— WHAT YOU HAVE TO DO —
Search the entries below for "agent", and copy each line where it appears.

— RECORDS FOR THE TASK —
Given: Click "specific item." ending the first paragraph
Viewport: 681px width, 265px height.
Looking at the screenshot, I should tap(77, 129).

...

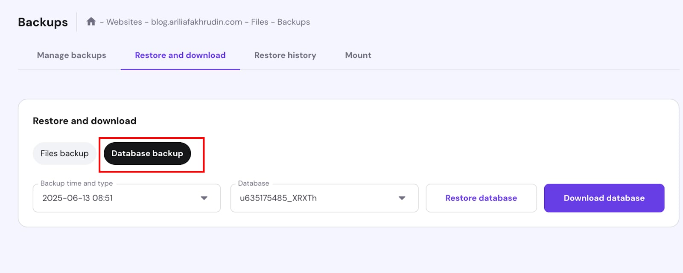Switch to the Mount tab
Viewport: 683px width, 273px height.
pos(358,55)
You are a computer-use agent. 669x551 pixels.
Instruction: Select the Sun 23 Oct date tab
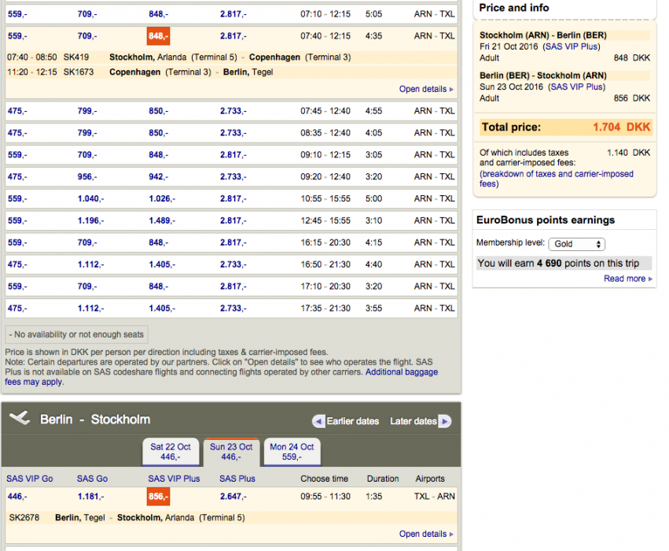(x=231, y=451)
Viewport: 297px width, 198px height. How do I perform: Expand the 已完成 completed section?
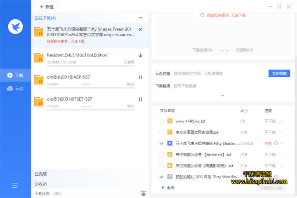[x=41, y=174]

---

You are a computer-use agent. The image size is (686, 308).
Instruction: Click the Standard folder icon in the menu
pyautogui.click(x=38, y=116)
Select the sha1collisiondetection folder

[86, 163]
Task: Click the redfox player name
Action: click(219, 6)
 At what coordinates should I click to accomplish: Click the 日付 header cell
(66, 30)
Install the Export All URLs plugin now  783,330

— YOUR SOLUTION —
You are a computer-use agent. 669x551 pixels.
You are a computer-use agent. The image size is (686, 308).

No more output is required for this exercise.